Assignment: Only the lines with "computer" in the entries below belong in the answer; please copy them.

Given information:
☆ ☆ ☆ ☆ ☆ ☆ ☆
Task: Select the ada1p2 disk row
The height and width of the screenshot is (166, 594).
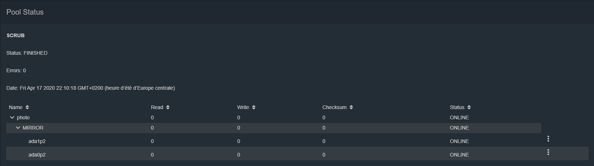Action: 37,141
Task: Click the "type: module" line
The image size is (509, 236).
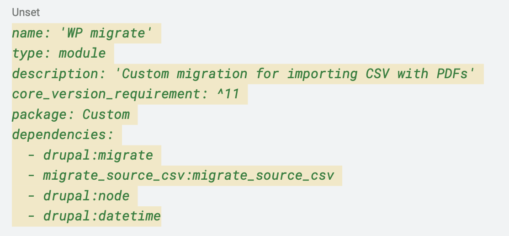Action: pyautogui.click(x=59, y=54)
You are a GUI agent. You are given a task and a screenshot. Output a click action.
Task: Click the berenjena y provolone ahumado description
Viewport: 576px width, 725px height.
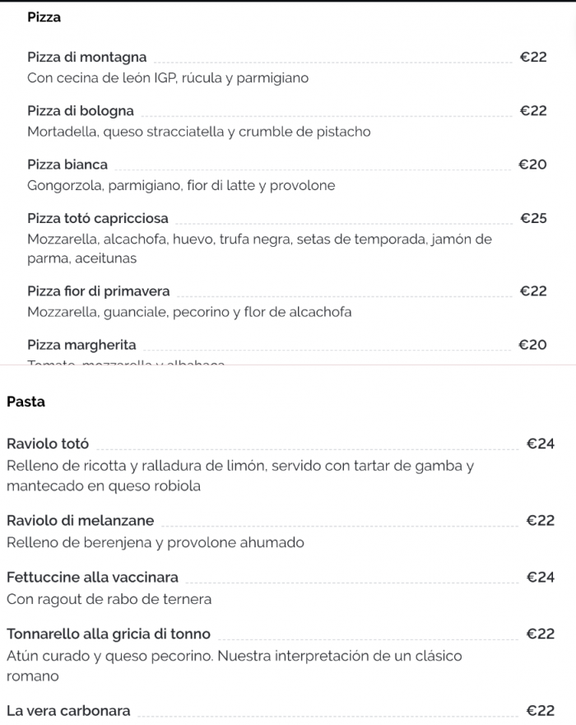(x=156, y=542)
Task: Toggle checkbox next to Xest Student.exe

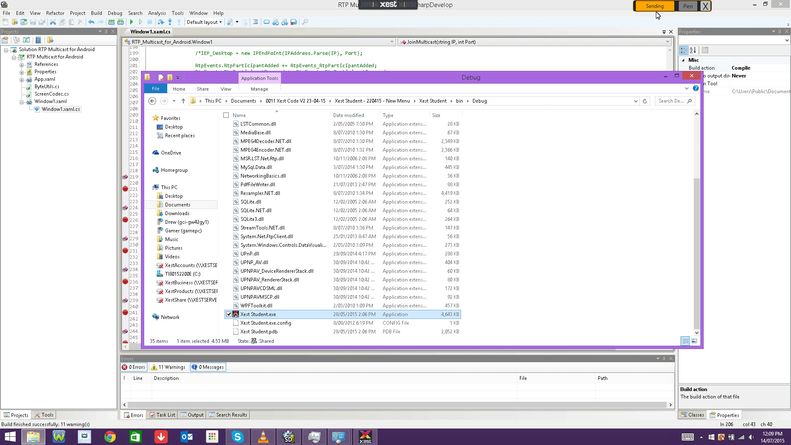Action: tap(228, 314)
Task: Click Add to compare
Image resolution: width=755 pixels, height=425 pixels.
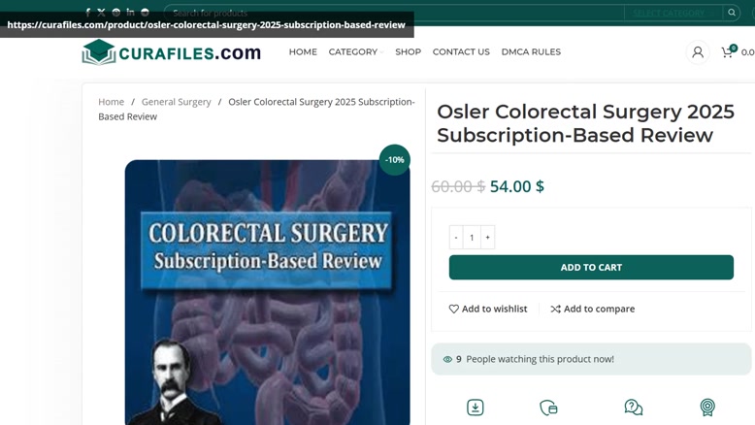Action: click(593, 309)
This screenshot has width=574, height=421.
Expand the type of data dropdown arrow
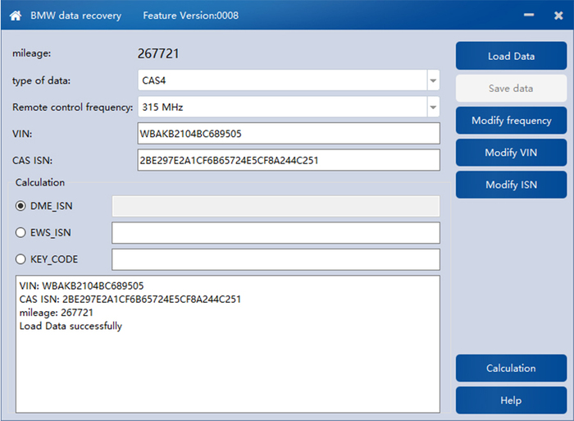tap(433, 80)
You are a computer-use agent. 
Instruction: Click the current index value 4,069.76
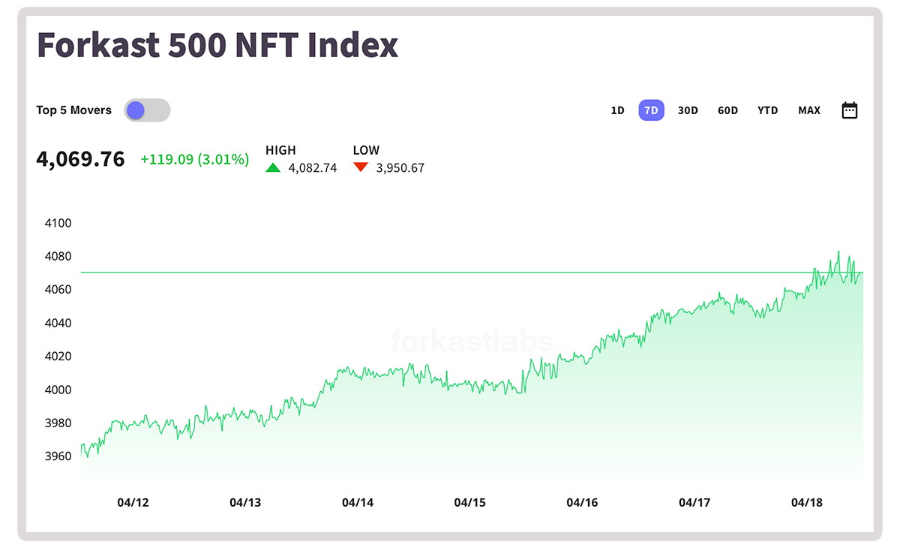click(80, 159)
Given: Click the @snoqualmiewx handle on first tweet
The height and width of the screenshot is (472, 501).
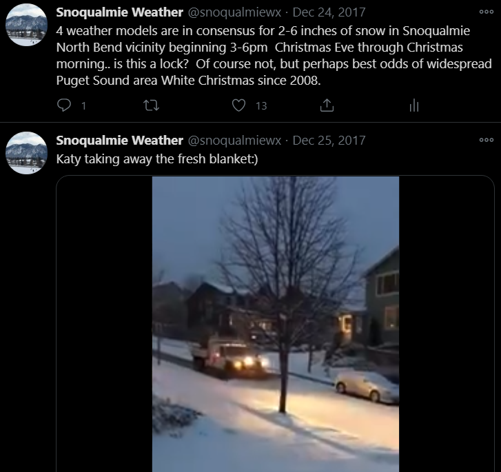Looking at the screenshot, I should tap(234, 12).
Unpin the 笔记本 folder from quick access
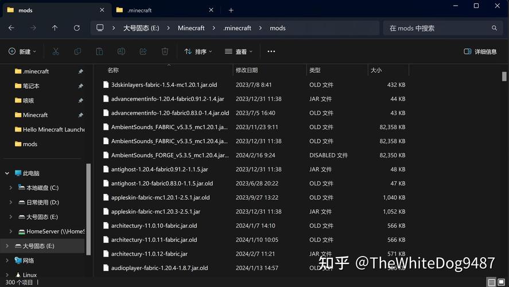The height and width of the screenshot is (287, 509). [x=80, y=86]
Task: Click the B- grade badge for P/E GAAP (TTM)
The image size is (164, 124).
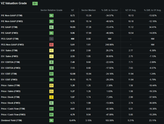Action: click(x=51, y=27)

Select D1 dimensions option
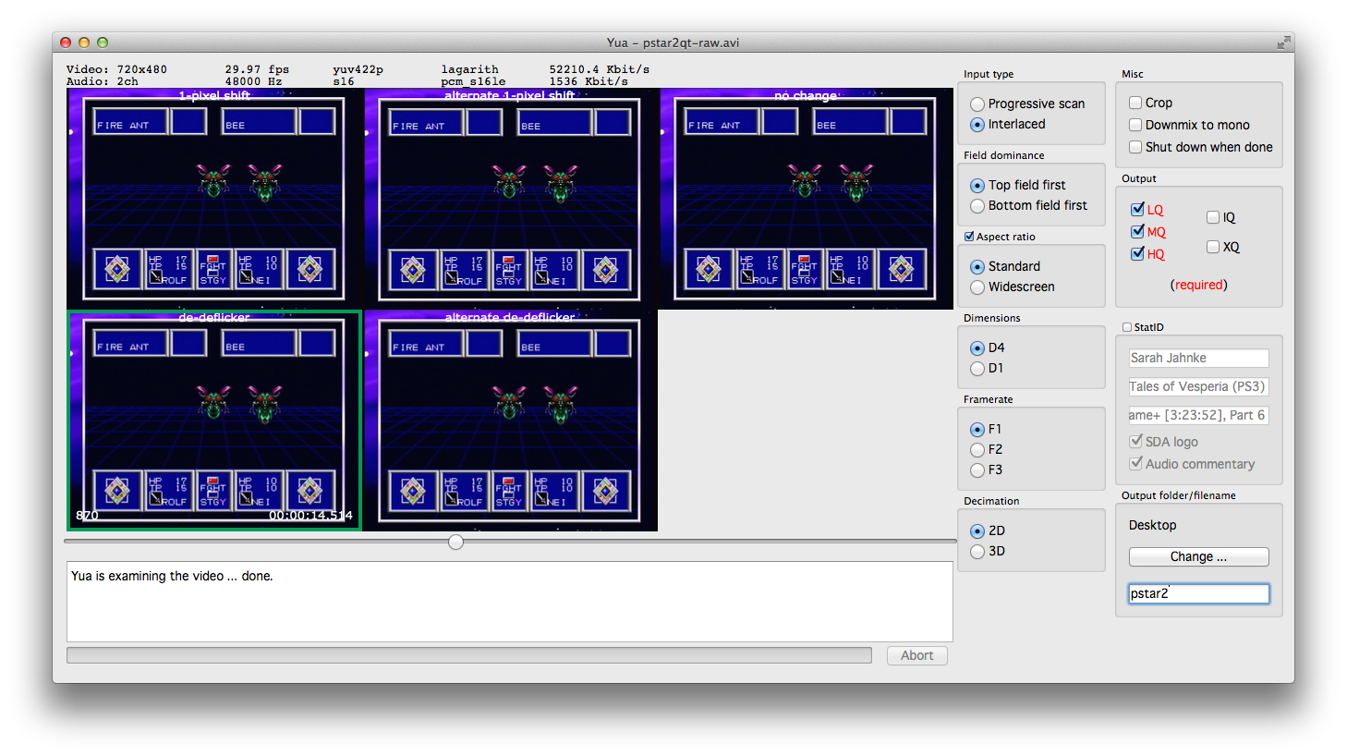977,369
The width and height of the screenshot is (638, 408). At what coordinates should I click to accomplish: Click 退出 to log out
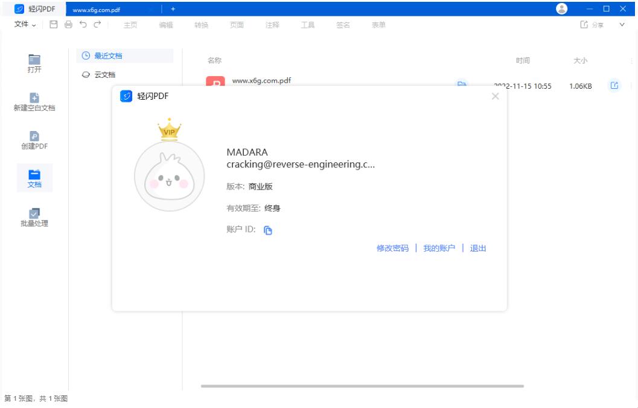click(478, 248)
☆ ☆ ☆ ☆ ☆ ☆ ☆
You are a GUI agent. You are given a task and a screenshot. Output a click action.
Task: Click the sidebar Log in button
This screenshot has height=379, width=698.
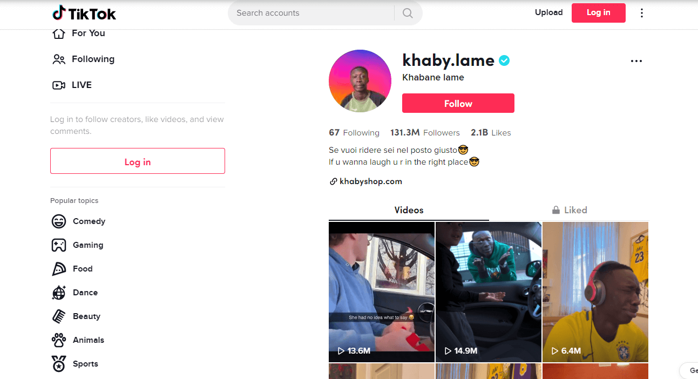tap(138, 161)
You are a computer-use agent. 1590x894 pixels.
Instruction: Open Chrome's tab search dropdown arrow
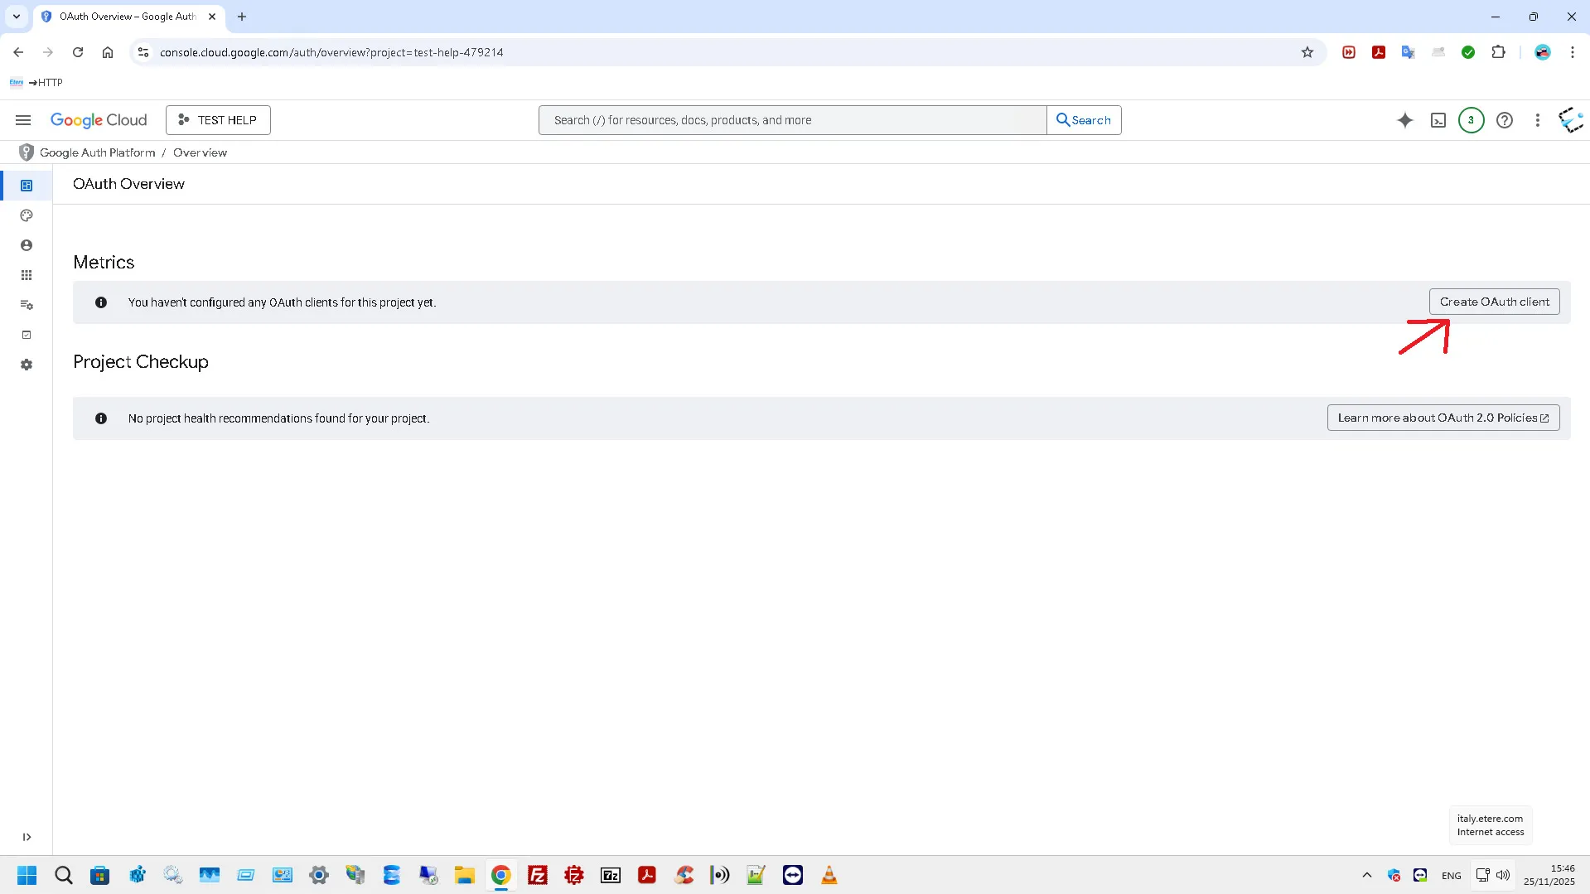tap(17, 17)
☆ ☆ ☆ ☆ ☆ ☆ ☆
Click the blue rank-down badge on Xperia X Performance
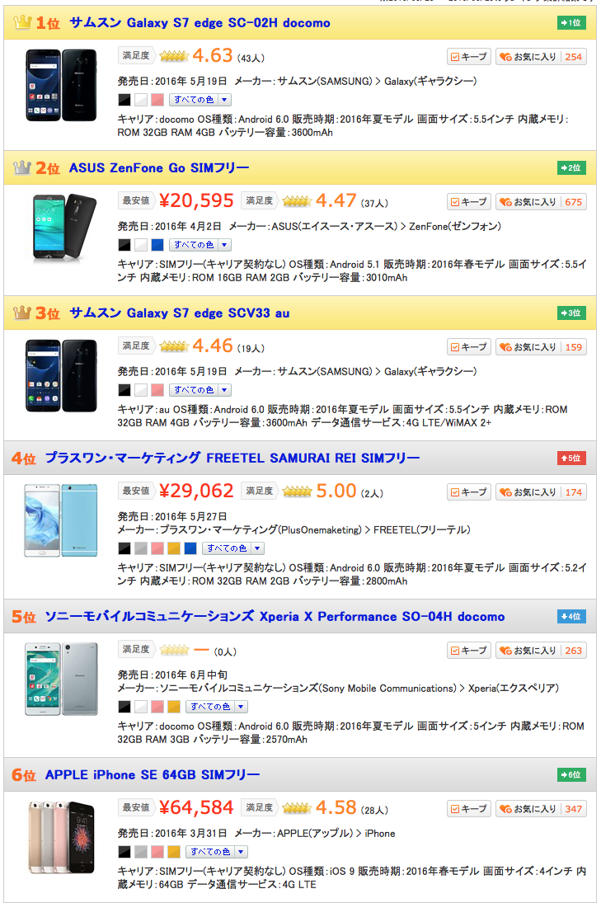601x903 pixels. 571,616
☆ ☆ ☆ ☆ ☆ ☆ ☆
Response to this exercise:
You are a computer-use agent. 
You are a computer-use agent. 1590x894 pixels.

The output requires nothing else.